A Serious Man | reviews, news & interviews
A Serious Man
A Serious Man
Mazel tov to the Coens for a cracking black comedy inspired by their Jewish roots
If you stick with the Coen Brothers' new film until the end of the final credit crawl, you will notice the legend, in small print, "No Jews were harmed in the making of this motion picture." I wouldn't be so sure: they certainly put their hero through the trials of Job. With a title like that, it ought to be a comedy, but the Coens customarily keep a protective, ironic distance from their fictional creations, and so you never really quite know where you stand with them.
It opens, disorientingly, in a lonely, snowbound shtetl somewhere in Eastern Europe, some time near the start of the last century. A couple of peasants admit a old man who may, or may not be, a dybbuk (evil spirit) into their cottage. The dialogue is in Yiddish. The brothers' movies have roved the length and breadth of America, but never ventured so far beyond its frontiers (unless you count their short for the compendium film Paris Je T'Aime).
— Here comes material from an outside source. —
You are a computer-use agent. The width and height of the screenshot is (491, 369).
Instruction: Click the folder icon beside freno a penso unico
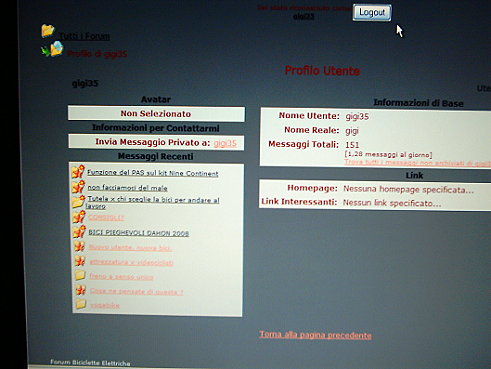click(80, 275)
But here, clearly, we're not in Kansas any more.
Flash forward to the main story. It plops us back in the Mid-West, a Minnesota garden suburb so new that it has no trees. The Coens grew up hereabouts. It is 1967 and Danny Gopnik (aged 13, as Joel Coen was in that same year) is more interested in smoking dope and listening to Jefferson Airplane than cramming for his bar mitzvah. (Right: Aaron Wolf, centre, as Danny, framed by Joel Coen, second left, and Ethan Coen, second right).
The film sketches in a hermetic, inward-looking community very far in spirit from the sophisticated, metropolitan/ cosmopolitan comedies of Woody Allen or Jerry Seinfeld. You have little sense of events in the wider world (even though this was the exact period of the Six-Day War). Goys are shadowy, indeed shady figures lurking on the fringes: aggressive neighbours trying to encroach on your land or Italian cardsharps or Korean students trying to buy or blackmail their way to a "passing grade". The Coens bring their unrivalled ear for dialogue and eye for curious, vivid details of behaviour to a milieu they know intimately well. There is a grisly, suffocating quality to their portrayal, although it's also steeped in a sort of quizzical affection.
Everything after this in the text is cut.